Deuteronomy 24:16. Fathers shall not be put to death because of their children, nor shall children be put to death because of their fathers. Each one shall be put to death for his own sin.
No, that’s not what’s going on here. Instead, what we have in the eighth attribute is the outworking of God’s patience in how He administers justice to the wicked. If He were quick to anger, He would just zap the unrighteous with lightning bolts when they sinned—an outcome I would not wish for since I’ve sometimes been that person. So, if He will be slow to anger, how can He also bring His judgment to bear? He mercifully waits for a couple of generations to see if a family turns around, but then eventually His cup of wrath fills up, and He pours it out. Still, if some descendant repents and pursues righteousness, “he shall not die for his father’s iniquity” (Ezek 18:17). God is both merciful and just, and His way of governing combines both.

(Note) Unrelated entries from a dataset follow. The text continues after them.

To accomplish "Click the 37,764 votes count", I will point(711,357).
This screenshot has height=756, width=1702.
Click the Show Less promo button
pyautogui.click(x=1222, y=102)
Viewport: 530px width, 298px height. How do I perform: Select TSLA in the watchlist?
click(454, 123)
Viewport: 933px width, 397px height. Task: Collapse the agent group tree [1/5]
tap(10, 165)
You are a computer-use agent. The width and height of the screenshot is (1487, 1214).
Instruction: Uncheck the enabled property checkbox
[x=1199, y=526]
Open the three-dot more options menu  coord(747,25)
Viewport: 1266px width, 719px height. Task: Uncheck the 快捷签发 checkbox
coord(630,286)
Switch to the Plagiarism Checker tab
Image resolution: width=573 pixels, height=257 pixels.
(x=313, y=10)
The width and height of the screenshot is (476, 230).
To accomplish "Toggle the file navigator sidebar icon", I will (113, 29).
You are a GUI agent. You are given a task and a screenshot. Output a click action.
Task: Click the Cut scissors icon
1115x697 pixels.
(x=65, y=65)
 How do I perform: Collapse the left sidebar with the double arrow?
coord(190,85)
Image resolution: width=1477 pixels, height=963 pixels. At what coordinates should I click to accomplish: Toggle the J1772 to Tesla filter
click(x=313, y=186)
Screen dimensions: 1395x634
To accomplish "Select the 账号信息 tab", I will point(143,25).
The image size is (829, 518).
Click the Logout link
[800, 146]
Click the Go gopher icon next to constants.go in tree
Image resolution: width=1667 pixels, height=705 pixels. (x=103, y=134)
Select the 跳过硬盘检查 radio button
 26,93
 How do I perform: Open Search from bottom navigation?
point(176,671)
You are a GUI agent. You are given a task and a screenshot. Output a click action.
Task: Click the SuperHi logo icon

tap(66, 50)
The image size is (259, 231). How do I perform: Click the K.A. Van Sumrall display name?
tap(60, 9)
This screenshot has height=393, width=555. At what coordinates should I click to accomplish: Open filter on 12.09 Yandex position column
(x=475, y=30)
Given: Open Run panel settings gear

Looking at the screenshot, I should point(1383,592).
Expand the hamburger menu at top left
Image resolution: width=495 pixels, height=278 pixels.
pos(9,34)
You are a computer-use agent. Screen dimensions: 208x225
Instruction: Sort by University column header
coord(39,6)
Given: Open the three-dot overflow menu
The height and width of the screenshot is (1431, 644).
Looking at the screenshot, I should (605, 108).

By way of conclusion, let me encourage you to memorize God’s eight attributes. I did years ago, and it has benefitted me enormously. Yahweh is merciful, gracious, slow to anger, abounding in love, abounding in faithfulness, keeping love, forgiving iniquity, transgression, and sin; yet, He will by no means clear the guilty. This is our God’s self-disclosure. The saints of old knew these attributes and used them in their prayers and in their preaching. What about us? What about today? Has Jesus challenged or changed any of the eight? Of course not! Instead, he’s illustrated God’s incredible love and provided a way for anyone to escape the wrath to come. What a wonderful truth to contemplate.
1 I’m using the ESV but changing back “the LORD” to “Yahweh” in conformity with the Hebrew.
2 For other examples of the eight attributes in the OT, see 2 Chron 30:7-9; Nah 1:3; Jon 4:2.
3 T. Desmond Alexander, Exodus, Apollos Old Testament Commentary. Downers Grove: InterVarsity Press, 2017), 406-407.